§ **Brief**: Should any entry look odd, write it out exactly anyway, along with all the rest.

§ **Data records**:

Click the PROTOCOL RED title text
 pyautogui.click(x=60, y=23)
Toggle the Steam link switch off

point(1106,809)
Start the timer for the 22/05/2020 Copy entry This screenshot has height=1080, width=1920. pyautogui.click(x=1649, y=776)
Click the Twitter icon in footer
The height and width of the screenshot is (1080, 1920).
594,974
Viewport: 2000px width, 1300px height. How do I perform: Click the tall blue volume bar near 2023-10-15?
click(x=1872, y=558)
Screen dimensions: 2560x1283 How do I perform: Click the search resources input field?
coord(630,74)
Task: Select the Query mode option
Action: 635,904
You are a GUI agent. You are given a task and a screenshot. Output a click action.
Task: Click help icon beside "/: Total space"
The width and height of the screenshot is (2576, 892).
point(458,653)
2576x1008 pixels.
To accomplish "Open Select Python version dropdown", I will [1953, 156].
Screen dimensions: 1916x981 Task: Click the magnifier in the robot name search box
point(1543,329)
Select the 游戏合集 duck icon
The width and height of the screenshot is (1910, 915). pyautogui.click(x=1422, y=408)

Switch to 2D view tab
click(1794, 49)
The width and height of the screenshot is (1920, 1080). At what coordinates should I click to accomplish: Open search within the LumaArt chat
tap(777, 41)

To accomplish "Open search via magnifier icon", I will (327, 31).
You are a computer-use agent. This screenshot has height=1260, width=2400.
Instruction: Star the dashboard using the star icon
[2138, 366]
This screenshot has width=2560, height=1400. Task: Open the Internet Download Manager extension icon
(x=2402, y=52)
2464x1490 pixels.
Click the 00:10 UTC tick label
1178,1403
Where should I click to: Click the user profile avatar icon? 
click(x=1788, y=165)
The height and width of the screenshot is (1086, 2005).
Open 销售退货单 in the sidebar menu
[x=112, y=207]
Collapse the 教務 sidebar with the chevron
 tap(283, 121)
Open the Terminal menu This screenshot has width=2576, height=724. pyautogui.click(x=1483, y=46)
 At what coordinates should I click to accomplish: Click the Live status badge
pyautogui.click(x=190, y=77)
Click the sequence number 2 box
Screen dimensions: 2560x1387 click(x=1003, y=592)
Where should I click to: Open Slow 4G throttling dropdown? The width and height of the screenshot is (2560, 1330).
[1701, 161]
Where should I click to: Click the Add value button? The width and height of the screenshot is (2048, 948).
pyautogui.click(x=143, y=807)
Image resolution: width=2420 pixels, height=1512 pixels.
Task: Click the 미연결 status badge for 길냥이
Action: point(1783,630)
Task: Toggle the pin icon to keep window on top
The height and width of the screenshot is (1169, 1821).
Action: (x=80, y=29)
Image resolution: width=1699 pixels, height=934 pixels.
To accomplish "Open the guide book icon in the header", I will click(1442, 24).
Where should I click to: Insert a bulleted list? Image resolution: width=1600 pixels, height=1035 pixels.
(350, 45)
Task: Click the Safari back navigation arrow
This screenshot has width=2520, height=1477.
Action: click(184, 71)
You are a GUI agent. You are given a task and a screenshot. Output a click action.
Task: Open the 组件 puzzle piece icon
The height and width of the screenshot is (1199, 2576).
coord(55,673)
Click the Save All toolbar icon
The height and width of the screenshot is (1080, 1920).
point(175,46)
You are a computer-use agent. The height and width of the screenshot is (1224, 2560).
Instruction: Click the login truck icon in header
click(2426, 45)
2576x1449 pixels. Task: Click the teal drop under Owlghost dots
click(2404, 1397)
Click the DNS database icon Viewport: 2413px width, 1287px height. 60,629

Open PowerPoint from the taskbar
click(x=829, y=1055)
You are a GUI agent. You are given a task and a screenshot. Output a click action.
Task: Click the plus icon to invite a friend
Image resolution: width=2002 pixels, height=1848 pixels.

§ **Result for this task**:
Click the PROTOCOL RED title text
 pyautogui.click(x=60, y=23)
Toggle the Steam link switch off

point(1106,809)
Start the timer for the 22/05/2020 Copy entry This screenshot has height=1080, width=1920. pyautogui.click(x=1649, y=776)
Click the Twitter icon in footer
The height and width of the screenshot is (1080, 1920).
594,974
Viewport: 2000px width, 1300px height. How do I perform: Click the tall blue volume bar near 2023-10-15?
click(x=1872, y=558)
Screen dimensions: 2560x1283 How do I perform: Click the search resources input field?
coord(630,74)
Task: Select the Query mode option
Action: 635,904
You are a GUI agent. You are given a task and a screenshot. Output a click action.
Task: Click help icon beside "/: Total space"
The width and height of the screenshot is (2576, 892).
point(458,653)
2576x1008 pixels.
To accomplish "Open Select Python version dropdown", I will [1953, 156].
Screen dimensions: 1916x981 Task: Click the magnifier in the robot name search box
point(1543,329)
Select the 游戏合集 duck icon
The width and height of the screenshot is (1910, 915). pyautogui.click(x=1422, y=408)

Switch to 2D view tab
click(1794, 49)
The width and height of the screenshot is (1920, 1080). At what coordinates should I click to accomplish: Open search within the LumaArt chat
tap(777, 41)

To accomplish "Open search via magnifier icon", I will (327, 31).
You are a computer-use agent. This screenshot has height=1260, width=2400.
Instruction: Star the dashboard using the star icon
[2138, 366]
This screenshot has width=2560, height=1400. Task: Open the Internet Download Manager extension icon
(x=2402, y=52)
2464x1490 pixels.
Click the 00:10 UTC tick label
1178,1403
Where should I click to: Click the user profile avatar icon? 
click(x=1788, y=165)
The height and width of the screenshot is (1086, 2005).
Open 销售退货单 in the sidebar menu
[x=112, y=207]
Collapse the 教務 sidebar with the chevron
 tap(283, 121)
Open the Terminal menu This screenshot has width=2576, height=724. pyautogui.click(x=1483, y=46)
 At what coordinates should I click to accomplish: Click the Live status badge
pyautogui.click(x=190, y=77)
Click the sequence number 2 box
Screen dimensions: 2560x1387 click(x=1003, y=592)
Where should I click to: Open Slow 4G throttling dropdown? The width and height of the screenshot is (2560, 1330).
[1701, 161]
Where should I click to: Click the Add value button? The width and height of the screenshot is (2048, 948).
pyautogui.click(x=143, y=807)
Image resolution: width=2420 pixels, height=1512 pixels.
Task: Click the 미연결 status badge for 길냥이
Action: point(1783,630)
Task: Toggle the pin icon to keep window on top
The height and width of the screenshot is (1169, 1821).
Action: (x=80, y=29)
Image resolution: width=1699 pixels, height=934 pixels.
To accomplish "Open the guide book icon in the header", I will click(1442, 24).
Where should I click to: Insert a bulleted list? Image resolution: width=1600 pixels, height=1035 pixels.
(350, 45)
Task: Click the Safari back navigation arrow
This screenshot has width=2520, height=1477.
Action: click(184, 71)
You are a GUI agent. You are given a task and a screenshot. Output a click action.
Task: Open the 组件 puzzle piece icon
The height and width of the screenshot is (1199, 2576).
coord(55,673)
Click the Save All toolbar icon
The height and width of the screenshot is (1080, 1920).
point(175,46)
You are a computer-use agent. The height and width of the screenshot is (1224, 2560).
Instruction: Click the login truck icon in header
click(2426, 45)
2576x1449 pixels. Task: Click the teal drop under Owlghost dots
click(2404, 1397)
Click the DNS database icon Viewport: 2413px width, 1287px height. 60,629

Open PowerPoint from the taskbar
click(x=829, y=1055)
You are a GUI agent. You are given a task and a screenshot. Output a click action.
Task: Click the plus icon to invite a friend
Image resolution: width=2002 pixels, height=1848 pixels.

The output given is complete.